**Arbeitsauftrag 1**.
Schreib aus dem Text über den Fünfräppler ein Stück wortgetreu ab. Fang bei den Worten „Aktuell steht die“ an und hör nach „kein Verlustgeschäft darstelle.“ auf.
**Arbeitsauftrag 2**.
Welche Landesteile der Schweiz nennt der Text über den Fünfräppler bei der Meinung zur Abschaffung? Zähl alle auf.

**Extrahierter Text**.
----------

Eine Mehrzahl der Schweizerinnen und Schweizer wäre es egal, wenn es keine Fünfräppler mehr gäbe. In einer repräsentativen Umfrage, welche die Universität St. Gallen im Auftrag des Edemetallhändlers Philoro durchgeführt hat, sprachen sich 54 Prozent für eine Abschaffung der kleinsten Münzeinheit aus.
Regional zeigen sich allerdings deutliche Unterschiede. Im Tessin sprechen sich 80 Prozent für eine Abschaffung des Fünfrappenstücks aus, in der Romandie 68 Prozent. In der Deutschschweiz seien die Meinungen indes ausgeglichen, schrieb Philoro am Dienstag in einer Medienmitteilung.
Aktuell steht die Abschaffung des Fünfrappen-Stücks zwar nicht auf der politischen Agenda, sie wurde in jüngerer Vergangenheit aber bereits diskutiert. In der Antwort auf einen Vorstoss von SVP-Nationalrat Roland Büchel sprach sich der Bundesrat 2013 gegen einen Verzicht auf die kleinste Münze aus. Er verwies damals unter anderem auf hohe Umstellungskosten sowie darauf, dass die Herstellungskosten unter fünf Rappen pro Stück lagen und die Produktion für den Bund somit kein Verlustgeschäft darstelle.

----------

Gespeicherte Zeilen
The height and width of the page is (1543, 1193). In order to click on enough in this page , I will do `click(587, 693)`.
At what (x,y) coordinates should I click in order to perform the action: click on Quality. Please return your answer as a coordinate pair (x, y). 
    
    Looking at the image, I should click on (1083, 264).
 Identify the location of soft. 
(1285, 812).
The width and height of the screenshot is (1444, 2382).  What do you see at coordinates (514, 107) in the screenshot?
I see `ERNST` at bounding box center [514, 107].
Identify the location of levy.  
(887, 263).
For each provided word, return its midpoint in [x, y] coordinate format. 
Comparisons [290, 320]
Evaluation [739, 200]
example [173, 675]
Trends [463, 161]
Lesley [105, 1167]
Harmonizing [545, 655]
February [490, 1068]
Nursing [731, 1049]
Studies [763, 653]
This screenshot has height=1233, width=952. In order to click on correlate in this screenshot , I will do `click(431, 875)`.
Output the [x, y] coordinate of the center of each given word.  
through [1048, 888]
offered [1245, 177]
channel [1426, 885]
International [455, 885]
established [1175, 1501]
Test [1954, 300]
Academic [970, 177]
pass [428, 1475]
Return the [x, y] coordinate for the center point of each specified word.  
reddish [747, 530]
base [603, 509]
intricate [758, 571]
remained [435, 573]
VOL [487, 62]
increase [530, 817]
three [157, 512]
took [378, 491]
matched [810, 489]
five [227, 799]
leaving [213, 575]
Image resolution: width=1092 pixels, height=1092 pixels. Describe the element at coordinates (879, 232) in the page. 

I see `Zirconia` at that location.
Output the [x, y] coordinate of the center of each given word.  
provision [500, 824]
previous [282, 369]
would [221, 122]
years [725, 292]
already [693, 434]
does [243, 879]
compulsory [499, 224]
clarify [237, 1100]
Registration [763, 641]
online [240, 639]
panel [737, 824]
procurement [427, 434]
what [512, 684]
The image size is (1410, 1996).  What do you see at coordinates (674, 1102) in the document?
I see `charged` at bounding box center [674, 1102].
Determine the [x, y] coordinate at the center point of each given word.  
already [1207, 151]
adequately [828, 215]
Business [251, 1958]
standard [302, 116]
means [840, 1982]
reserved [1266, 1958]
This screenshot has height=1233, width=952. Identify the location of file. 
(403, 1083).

----------

**Endgültige Antwort 1**.
Aktuell steht die Abschaffung des Fünfrappen-Stücks zwar nicht auf der politischen Agenda, sie wurde in jüngerer Vergangenheit aber bereits diskutiert. In der Antwort auf einen Vorstoss von SVP-Nationalrat Roland Büchel sprach sich der Bundesrat 2013 gegen einen Verzicht auf die kleinste Münze aus. Er verwies damals unter anderem auf hohe Umstellungskosten sowie darauf, dass die Herstellungskosten unter fünf Rappen pro Stück lagen und die Produktion für den Bund somit kein Verlustgeschäft darstelle.

**Endgültige Antwort 2**.
Tessin, Romandie, Deutschschweiz